Exercise instructions: The response must restate the data exactly, with nothing left out.

Records to use:
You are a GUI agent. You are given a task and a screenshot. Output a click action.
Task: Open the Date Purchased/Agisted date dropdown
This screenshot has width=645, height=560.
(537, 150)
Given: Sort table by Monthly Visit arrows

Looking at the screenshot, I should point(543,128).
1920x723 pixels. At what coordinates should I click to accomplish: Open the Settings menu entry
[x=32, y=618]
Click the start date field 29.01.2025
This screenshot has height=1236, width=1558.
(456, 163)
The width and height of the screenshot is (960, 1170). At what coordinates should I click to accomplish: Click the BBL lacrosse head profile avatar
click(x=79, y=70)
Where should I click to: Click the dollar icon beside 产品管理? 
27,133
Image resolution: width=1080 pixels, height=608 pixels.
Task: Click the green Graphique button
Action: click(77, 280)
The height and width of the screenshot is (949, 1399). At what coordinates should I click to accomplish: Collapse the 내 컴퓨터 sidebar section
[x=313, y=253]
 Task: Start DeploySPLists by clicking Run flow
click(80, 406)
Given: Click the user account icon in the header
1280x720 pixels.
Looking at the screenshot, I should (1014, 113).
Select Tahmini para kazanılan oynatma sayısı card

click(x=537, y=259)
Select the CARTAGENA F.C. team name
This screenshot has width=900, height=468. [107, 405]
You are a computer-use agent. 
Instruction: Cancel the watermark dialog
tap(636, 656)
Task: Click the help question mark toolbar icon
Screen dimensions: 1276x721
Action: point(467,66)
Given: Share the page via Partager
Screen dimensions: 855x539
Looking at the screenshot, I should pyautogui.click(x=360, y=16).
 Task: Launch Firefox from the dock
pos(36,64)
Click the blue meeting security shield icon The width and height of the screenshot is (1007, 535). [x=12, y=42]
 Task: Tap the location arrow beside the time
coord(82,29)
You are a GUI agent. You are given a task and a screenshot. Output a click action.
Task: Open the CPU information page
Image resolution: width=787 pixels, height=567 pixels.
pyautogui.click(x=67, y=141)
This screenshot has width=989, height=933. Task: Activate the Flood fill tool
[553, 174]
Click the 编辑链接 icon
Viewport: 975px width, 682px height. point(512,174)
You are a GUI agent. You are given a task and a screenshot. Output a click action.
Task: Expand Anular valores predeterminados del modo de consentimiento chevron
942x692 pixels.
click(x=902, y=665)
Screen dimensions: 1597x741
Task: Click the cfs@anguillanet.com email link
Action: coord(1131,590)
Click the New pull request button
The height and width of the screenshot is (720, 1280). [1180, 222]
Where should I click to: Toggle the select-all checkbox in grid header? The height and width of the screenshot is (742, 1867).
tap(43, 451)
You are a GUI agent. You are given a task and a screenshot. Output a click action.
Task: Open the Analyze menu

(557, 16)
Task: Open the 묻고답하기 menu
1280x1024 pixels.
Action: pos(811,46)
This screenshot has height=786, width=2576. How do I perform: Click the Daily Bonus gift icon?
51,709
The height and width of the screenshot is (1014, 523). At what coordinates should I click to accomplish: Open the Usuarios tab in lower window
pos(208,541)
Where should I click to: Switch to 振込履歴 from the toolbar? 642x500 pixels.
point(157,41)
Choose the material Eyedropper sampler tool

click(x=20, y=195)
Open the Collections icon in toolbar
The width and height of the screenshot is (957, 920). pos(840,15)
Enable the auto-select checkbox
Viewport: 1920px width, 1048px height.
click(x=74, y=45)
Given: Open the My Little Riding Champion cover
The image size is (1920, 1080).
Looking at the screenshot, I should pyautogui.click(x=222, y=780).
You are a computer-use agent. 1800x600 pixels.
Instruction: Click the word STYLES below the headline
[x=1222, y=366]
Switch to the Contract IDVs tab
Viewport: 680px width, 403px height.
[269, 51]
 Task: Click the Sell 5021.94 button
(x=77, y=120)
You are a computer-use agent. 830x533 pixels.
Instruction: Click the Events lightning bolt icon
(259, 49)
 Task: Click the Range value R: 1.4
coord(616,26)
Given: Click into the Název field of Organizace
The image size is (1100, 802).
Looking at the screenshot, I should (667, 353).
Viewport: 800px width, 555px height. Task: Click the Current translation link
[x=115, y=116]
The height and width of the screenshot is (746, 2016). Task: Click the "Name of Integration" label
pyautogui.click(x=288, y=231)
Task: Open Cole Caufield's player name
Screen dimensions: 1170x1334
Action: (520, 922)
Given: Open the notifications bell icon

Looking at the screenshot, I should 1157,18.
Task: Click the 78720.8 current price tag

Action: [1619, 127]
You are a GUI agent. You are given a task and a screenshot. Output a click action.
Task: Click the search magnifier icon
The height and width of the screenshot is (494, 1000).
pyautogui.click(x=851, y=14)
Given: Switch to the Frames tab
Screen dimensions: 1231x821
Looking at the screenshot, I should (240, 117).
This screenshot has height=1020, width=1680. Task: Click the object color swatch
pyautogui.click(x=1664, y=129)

Output for this task:
You are a GUI agent. You are given a task and a screenshot. Output a click action.
Task: Open the Date Purchased/Agisted date dropdown
This screenshot has width=645, height=560.
(537, 150)
Given: Sort table by Monthly Visit arrows

Looking at the screenshot, I should point(543,128).
1920x723 pixels. At what coordinates should I click to accomplish: Open the Settings menu entry
[x=32, y=618]
Click the start date field 29.01.2025
This screenshot has height=1236, width=1558.
(456, 163)
The width and height of the screenshot is (960, 1170). At what coordinates should I click to accomplish: Click the BBL lacrosse head profile avatar
click(x=79, y=70)
Where should I click to: Click the dollar icon beside 产品管理? 
27,133
Image resolution: width=1080 pixels, height=608 pixels.
Task: Click the green Graphique button
Action: click(77, 280)
The height and width of the screenshot is (949, 1399). At what coordinates should I click to accomplish: Collapse the 내 컴퓨터 sidebar section
[x=313, y=253]
 Task: Start DeploySPLists by clicking Run flow
click(80, 406)
Given: Click the user account icon in the header
1280x720 pixels.
Looking at the screenshot, I should (1014, 113).
Select Tahmini para kazanılan oynatma sayısı card

click(x=537, y=259)
Select the CARTAGENA F.C. team name
This screenshot has width=900, height=468. [107, 405]
You are a computer-use agent. 
Instruction: Cancel the watermark dialog
tap(636, 656)
Task: Click the help question mark toolbar icon
Screen dimensions: 1276x721
Action: point(467,66)
Given: Share the page via Partager
Screen dimensions: 855x539
Looking at the screenshot, I should pyautogui.click(x=360, y=16).
 Task: Launch Firefox from the dock
pos(36,64)
Click the blue meeting security shield icon The width and height of the screenshot is (1007, 535). [x=12, y=42]
 Task: Tap the location arrow beside the time
coord(82,29)
You are a GUI agent. You are given a task and a screenshot. Output a click action.
Task: Open the CPU information page
Image resolution: width=787 pixels, height=567 pixels.
pyautogui.click(x=67, y=141)
This screenshot has width=989, height=933. Task: Activate the Flood fill tool
[553, 174]
Click the 编辑链接 icon
Viewport: 975px width, 682px height. point(512,174)
You are a GUI agent. You are given a task and a screenshot. Output a click action.
Task: Expand Anular valores predeterminados del modo de consentimiento chevron
942x692 pixels.
click(x=902, y=665)
Screen dimensions: 1597x741
Task: Click the cfs@anguillanet.com email link
Action: coord(1131,590)
Click the New pull request button
The height and width of the screenshot is (720, 1280). [1180, 222]
Where should I click to: Toggle the select-all checkbox in grid header? The height and width of the screenshot is (742, 1867).
tap(43, 451)
You are a GUI agent. You are given a task and a screenshot. Output a click action.
Task: Open the Analyze menu

(557, 16)
Task: Open the 묻고답하기 menu
1280x1024 pixels.
Action: pos(811,46)
This screenshot has height=786, width=2576. How do I perform: Click the Daily Bonus gift icon?
51,709
The height and width of the screenshot is (1014, 523). At what coordinates should I click to accomplish: Open the Usuarios tab in lower window
pos(208,541)
Where should I click to: Switch to 振込履歴 from the toolbar? 642x500 pixels.
point(157,41)
Choose the material Eyedropper sampler tool

click(x=20, y=195)
Open the Collections icon in toolbar
The width and height of the screenshot is (957, 920). pos(840,15)
Enable the auto-select checkbox
Viewport: 1920px width, 1048px height.
click(x=74, y=45)
Given: Open the My Little Riding Champion cover
The image size is (1920, 1080).
Looking at the screenshot, I should pyautogui.click(x=222, y=780).
You are a computer-use agent. 1800x600 pixels.
Instruction: Click the word STYLES below the headline
[x=1222, y=366]
Switch to the Contract IDVs tab
Viewport: 680px width, 403px height.
[269, 51]
 Task: Click the Sell 5021.94 button
(x=77, y=120)
You are a computer-use agent. 830x533 pixels.
Instruction: Click the Events lightning bolt icon
(259, 49)
 Task: Click the Range value R: 1.4
coord(616,26)
Given: Click into the Název field of Organizace
The image size is (1100, 802).
Looking at the screenshot, I should (667, 353).
Viewport: 800px width, 555px height. Task: Click the Current translation link
[x=115, y=116]
The height and width of the screenshot is (746, 2016). Task: Click the "Name of Integration" label
pyautogui.click(x=288, y=231)
Task: Open Cole Caufield's player name
Screen dimensions: 1170x1334
Action: (520, 922)
Given: Open the notifications bell icon

Looking at the screenshot, I should 1157,18.
Task: Click the 78720.8 current price tag

Action: [1619, 127]
You are a GUI agent. You are given a task and a screenshot. Output a click action.
Task: Click the search magnifier icon
The height and width of the screenshot is (494, 1000).
pyautogui.click(x=851, y=14)
Given: Switch to the Frames tab
Screen dimensions: 1231x821
Looking at the screenshot, I should (240, 117).
This screenshot has height=1020, width=1680. Task: Click the object color swatch
pyautogui.click(x=1664, y=129)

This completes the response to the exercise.